Dr. Crow taught botany and taxonomy for 33 years at the University of New Hampshire and served as Director of the UNH Herbarium and chair of the UNH Department of Plant Biology. He has taught at Au Sable Institute and more recently has been serving as curator of the Calvin University Herbarium. Additionally, he does botanical research at the Michigan State University Herbarium-recently having completed the taxonomic treatment of Utricularia (bladderworts) and Pinguicula (butterworts) for Flora of North America North of Mexico. While having a broad interest in floristics (including botanical expeditions to Tierra del Fuego, Siberia, Crimea and Caucasus, Costa Rica, Bolivia, Amazonia, and Mexico), much of his research has focused on aquatic plants of temperate and neotropical regions. He is co-author of Aquatic and Wetland Plants of Northeastern North America (G.E. Crow and C. B. Hellquist, Univ. Wisconsin Press), the second edition of which will be published in 2023. In 1999-2000 he spent a year-long sabbatical in Costa Rica under a Fulbright Fellowship where he wrote a bilingual field guide, Plantas acuáticus de Parque Nacional Palo Verde, Costa Rica (Instituto Nacional de Biodiversidad, Costa Rica). Garrett and David Warners (Calvin Biology Department) direct the Emma Cole Project, an effort to visit and evaluate all the sites Emma Cole describes in her 1901 book, Fora of Grand Rapids.

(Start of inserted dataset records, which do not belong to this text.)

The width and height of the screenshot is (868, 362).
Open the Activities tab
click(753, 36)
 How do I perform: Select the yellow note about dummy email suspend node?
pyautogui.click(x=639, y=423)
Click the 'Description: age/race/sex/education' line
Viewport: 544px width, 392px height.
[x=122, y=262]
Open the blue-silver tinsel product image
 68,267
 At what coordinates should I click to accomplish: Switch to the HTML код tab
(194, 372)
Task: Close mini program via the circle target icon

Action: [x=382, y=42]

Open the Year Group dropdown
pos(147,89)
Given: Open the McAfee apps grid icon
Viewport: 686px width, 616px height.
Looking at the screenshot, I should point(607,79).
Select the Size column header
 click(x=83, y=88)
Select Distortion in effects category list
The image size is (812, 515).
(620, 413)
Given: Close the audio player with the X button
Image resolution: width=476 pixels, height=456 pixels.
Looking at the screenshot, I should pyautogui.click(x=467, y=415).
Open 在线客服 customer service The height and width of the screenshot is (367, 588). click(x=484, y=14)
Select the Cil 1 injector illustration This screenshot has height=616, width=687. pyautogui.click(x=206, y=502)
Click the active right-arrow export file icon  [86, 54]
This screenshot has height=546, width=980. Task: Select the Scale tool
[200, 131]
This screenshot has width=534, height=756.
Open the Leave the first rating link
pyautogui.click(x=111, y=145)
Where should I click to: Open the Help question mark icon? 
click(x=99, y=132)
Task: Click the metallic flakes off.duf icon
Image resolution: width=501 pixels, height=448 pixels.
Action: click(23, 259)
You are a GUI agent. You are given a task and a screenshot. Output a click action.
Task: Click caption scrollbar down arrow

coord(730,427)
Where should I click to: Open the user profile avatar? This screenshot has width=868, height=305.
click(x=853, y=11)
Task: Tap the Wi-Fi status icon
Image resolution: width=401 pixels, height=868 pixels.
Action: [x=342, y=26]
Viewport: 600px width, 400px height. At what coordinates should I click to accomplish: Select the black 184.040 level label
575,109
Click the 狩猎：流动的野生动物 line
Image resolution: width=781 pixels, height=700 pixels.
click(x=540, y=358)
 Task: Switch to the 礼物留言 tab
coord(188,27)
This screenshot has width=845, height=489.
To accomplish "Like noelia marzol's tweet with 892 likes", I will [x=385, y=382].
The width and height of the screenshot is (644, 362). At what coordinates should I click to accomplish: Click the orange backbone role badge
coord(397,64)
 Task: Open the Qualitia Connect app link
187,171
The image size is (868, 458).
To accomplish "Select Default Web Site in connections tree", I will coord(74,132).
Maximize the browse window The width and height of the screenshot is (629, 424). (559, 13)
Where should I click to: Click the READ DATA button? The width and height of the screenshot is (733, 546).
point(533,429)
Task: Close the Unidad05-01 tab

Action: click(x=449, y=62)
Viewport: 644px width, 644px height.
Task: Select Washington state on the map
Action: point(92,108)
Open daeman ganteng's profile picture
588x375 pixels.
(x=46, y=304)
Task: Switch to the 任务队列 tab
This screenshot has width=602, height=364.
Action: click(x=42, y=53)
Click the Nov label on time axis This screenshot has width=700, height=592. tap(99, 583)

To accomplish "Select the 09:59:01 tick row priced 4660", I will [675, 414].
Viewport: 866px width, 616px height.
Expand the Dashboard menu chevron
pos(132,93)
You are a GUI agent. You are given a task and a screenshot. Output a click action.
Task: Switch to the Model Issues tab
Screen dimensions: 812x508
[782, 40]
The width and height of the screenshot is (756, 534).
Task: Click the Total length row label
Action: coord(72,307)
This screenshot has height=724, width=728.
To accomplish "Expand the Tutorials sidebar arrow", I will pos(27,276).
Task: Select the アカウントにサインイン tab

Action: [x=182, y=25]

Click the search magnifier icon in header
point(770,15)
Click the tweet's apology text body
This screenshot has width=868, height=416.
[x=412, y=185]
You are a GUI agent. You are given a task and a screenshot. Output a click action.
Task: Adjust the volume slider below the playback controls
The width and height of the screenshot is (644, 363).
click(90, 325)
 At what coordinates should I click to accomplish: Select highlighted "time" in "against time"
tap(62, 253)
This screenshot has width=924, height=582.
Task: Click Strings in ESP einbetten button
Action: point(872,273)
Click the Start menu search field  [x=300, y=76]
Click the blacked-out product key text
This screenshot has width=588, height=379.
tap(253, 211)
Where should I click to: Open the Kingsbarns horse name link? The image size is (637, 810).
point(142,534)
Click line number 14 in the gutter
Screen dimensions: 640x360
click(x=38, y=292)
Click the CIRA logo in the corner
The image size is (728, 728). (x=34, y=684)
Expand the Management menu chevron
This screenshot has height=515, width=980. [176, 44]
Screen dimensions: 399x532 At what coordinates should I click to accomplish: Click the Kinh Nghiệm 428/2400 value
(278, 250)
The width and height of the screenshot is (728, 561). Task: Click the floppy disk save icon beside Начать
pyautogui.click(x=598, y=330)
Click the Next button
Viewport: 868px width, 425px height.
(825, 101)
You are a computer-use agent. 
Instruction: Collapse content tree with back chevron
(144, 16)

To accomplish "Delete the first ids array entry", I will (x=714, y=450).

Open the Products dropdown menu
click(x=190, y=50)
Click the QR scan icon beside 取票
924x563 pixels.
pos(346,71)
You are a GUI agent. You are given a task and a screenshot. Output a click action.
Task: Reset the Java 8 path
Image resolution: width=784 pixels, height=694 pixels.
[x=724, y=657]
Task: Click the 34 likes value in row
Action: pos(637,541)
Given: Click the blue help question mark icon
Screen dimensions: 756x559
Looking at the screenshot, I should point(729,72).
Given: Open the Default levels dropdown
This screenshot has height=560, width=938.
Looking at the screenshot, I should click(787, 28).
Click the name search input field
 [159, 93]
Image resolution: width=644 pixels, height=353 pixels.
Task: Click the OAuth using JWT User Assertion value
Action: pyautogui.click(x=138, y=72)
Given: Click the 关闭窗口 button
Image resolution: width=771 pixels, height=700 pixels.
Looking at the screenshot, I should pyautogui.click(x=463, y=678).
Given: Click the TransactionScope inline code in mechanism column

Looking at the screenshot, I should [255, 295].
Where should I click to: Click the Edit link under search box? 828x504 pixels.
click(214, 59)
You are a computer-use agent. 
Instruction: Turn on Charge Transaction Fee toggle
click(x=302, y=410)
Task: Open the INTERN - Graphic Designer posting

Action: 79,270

Lambert Zuidervaart is Emeritus Professor of Philosophy at the Institute for Christian Studies, the University of Toronto, and the Toronto School of Theology, and a former faculty member at Calvin University (1985-2002) and The King’s University in Edmonton (1981-1985). He is an internationally recognized expert in critical theory, especially the work of Theodor Adorno, and a leading systematic philosopher in the reformational tradition. His most recent work articulates a new conception of truth for an allegedly post-truth society, in two volumes: Social Domains of Truth: Science, Politics, Art, and Religion (Routledge, 2023) and Truth in Husserl, Heidegger, and the Frankfurt School: Critical Retrieval (MIT Press, 2017). His other writings include three volumes of essays in reformational philosophy published by McGill-Queen’s University Press: Shattering Silos: Reimagining Knowledge, Politics, and Social Critique (2022), Art, Education, and Cultural Renewal (2017), and Religion, Truth, and Social Transformation (2016); and two books on aesthetics published by Cambridge University Press: Art in Public: Politics, Economics, and a Democratic Culture (2011) and Artistic Truth: Aesthetics, Discourse, and Imaginative Disclosure (2004). He has also written two literary memoirs to honor canine companions: To Sing Once More: Sorrow, Joy, and the Dog I Loved (2021) and Dog-Kissed Tears (2010). Dr. Zuidervaart is currently doing research on what the world’s religions can contribute to the development of an Earth-sustaining and life-giving global ethic.